Instructions to follow: Pick every line out of the entries below that holds the string "pixels", and report them.

Information provided:

========

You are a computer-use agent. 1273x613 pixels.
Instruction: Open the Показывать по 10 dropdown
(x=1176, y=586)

========

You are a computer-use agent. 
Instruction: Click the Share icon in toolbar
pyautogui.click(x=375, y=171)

========

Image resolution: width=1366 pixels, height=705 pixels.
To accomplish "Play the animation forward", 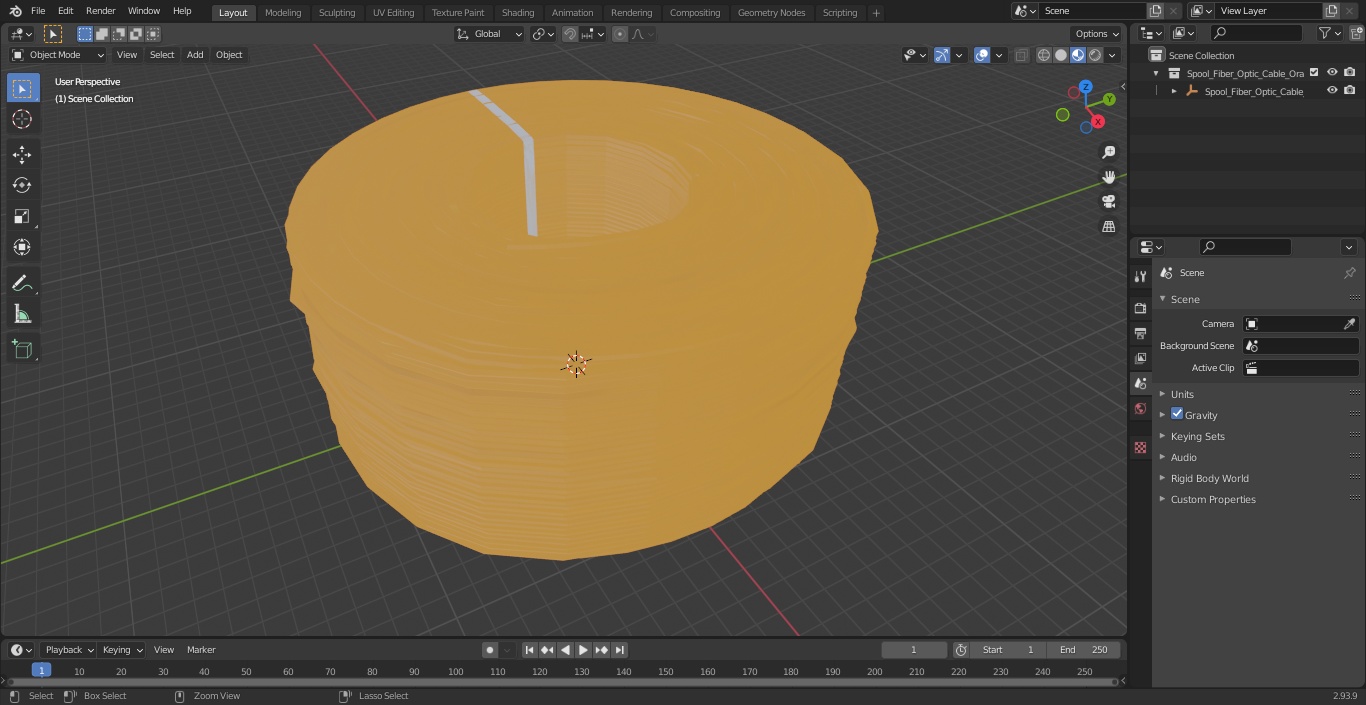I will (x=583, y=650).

========

The completed task:
You are a computer-use agent. 1273x613 pixels.
Image resolution: width=1366 pixels, height=705 pixels.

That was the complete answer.